Expats are like dandelions


“They are a different breed,” my friend Claire informed me.“The friendships form fast, go deep, and can get pulled up just as fast.”

Expats are like dandelions. We make a wish, and the winds take us to new ground. We grow quickly on our new land. And the taproots of new friendships grow deep. Like a dandelion, when something pulls on it to uproot it again, friendships can be pulled all the way out, the deep tap root too—and suddenly—because the side roots which stabilize other plants are not as well developed.

There is common wisdom that you make the strongest friendships in high school or prep school, when you are thrown into a common environment during a time when your identity is being formed and you are renegotiating your relationship to family and traditions.

It is exactly like this as you become an expat.

Your adopted country is your campus. Your dorm rooms are a bit farther apart than in prep school. And you have a select group of people to choose from.

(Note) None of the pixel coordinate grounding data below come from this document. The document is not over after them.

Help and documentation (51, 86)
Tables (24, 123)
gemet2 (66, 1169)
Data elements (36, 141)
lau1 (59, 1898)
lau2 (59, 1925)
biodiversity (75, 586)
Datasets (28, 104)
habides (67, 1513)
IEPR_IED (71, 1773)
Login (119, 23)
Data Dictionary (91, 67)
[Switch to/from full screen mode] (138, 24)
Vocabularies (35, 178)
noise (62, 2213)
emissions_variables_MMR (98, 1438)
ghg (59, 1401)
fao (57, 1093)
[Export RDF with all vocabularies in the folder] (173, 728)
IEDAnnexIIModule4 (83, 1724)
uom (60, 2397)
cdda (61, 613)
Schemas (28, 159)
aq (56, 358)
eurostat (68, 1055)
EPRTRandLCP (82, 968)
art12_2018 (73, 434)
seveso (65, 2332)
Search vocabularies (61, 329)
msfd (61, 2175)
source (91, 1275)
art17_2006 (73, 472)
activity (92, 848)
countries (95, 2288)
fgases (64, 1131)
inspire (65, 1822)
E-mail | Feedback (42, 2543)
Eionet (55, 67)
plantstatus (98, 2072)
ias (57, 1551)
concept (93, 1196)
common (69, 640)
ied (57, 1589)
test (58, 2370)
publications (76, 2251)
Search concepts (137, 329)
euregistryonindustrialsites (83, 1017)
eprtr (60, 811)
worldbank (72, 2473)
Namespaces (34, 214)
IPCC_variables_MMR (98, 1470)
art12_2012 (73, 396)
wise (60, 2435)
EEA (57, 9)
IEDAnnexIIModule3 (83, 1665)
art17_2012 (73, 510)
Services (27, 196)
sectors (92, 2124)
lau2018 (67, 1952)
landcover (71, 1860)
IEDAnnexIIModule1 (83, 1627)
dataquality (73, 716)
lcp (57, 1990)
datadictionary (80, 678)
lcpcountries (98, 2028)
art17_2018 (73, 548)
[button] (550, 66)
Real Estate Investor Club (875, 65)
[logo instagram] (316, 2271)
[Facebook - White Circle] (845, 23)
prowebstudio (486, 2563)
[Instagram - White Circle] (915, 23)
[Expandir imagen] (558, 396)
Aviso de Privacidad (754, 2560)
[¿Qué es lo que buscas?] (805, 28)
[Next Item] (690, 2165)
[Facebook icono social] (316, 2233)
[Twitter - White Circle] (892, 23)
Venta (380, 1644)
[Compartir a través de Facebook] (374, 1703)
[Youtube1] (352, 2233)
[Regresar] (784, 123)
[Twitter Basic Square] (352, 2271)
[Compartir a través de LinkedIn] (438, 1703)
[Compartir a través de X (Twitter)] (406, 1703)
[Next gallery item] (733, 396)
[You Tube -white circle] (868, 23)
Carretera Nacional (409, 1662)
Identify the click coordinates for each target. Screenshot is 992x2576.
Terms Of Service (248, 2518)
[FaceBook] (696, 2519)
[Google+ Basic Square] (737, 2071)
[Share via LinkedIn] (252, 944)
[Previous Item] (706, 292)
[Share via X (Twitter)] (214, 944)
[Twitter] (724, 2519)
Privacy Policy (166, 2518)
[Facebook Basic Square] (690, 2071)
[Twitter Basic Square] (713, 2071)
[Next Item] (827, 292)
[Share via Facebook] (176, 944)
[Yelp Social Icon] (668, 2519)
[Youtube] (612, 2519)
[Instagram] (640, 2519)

Like prep school, you share some common characteristics by virtue of the method in which you were chosen to be there. You are all adventurous, independent, curious, come to be relatively self-reliant, and eager to learn.   Most folks come from fascinating backgrounds, with much diversity in the mix.  When there is a language barrier to overcome in the new country, you also can find yourself hungry for meaningful conversations, the kind that kept you up all night in your dorm rooms with your friends.

And nothing bonds like common activities. Since you are “traveling” to some degree at all times, on this newly uncommon ground, your other expat friends become traveling companions, available for side trips, tips, and excellent advice on how to understand the culture and assimilate cultural differences.

I have observed there is a life-cycle to expats. There is the expat-wanna-be time, when folks (usually women, surprisingly) think they would like to like in another specific country, so they take exploratory trips during which they interview current expats to get their experience (what will it be like to live here?) as well as confess their emerging plan (I really think I might…) (For students on junior year abroad, 80 to 85% of the students are female. We tend to take the lead in living abroad.)

Next there is First Leap. It can be a month, or two months, usually the first leap is no more than three. That now is determined by the Schengen Visa requirements in the European Economic Community. Folks without EU passports are allowed to visit only for three months. Longer than that they need to procure a Visa, and in Italy, a Permisso di Sigiorno. Used to be, you could step outside the EU to Switzerland for even a day, and come back in and your 3 months would be renewed, but that is no longer the rule.The rule is, three months in, three months away, then your three months renew again.

During First Leap, you figure out how much you like your dream. What does it really feel like to live abroad? How do the cultural differences fit you? How do they wear on you? Comfortably, or do they rub the wrong way against your native grain so much that it is uncomfortable? How are the connections to family back in your native land? Can the communication methods present work well enough to maintain the connections you want? How is it for you to live with the uncertainties of the fluctuating exchange rate ? How are the friendships? How welcoming or hostile is the community you have picked to live in?

Not all towns are equal in welcoming stranieri (foreigners).  Some places, just as in the US, find foreigners annoying or worse, threats to their own culture, while other places range from accommodating to welcoming.

Perugia (the capital of Umbria, Italy) for instance, is very accommodating to foreigners who are there to study the language–there is an excellent language school there, Universita per Stranieri di Perugia. The shopkeepers in Perugia are patient with your attempts to speak Italian. It is not the easiest city for people not wishing to speak Italian, though.For that, go to a destination you can readily find in a guide book, like Florence, Siena, Assisi, Cortona, or Rome. Here you will find the atmosphere easier to speak English, but it will be a bit harder to access the experience of living a day to day Italian life.

After First Leap comes The Yearning.This is the period when you have returned to your native land, perhaps thinking you might shake this wandering lust. Then the yearning begins.You feel a part of your heart was left overseas, and you wish you could go back. So you begin planning the Next Leap.

Next Leaps are usually longer than First Leaps, and better planned. You know how to wrap up your affairs in your native land more easily, how to forward mail, how to get cell phones set up and your insurances paid, absentee voting ballets procured. You have your travel insurance at the ready. Next Leaps you do not make the same mistakes you made on First Leaps. You make new mistakes.

With Next Leaps, you also have community to return to in your adopted country. So you are “caught” when you leap. It is a more gentle re-entry. This is my second leap.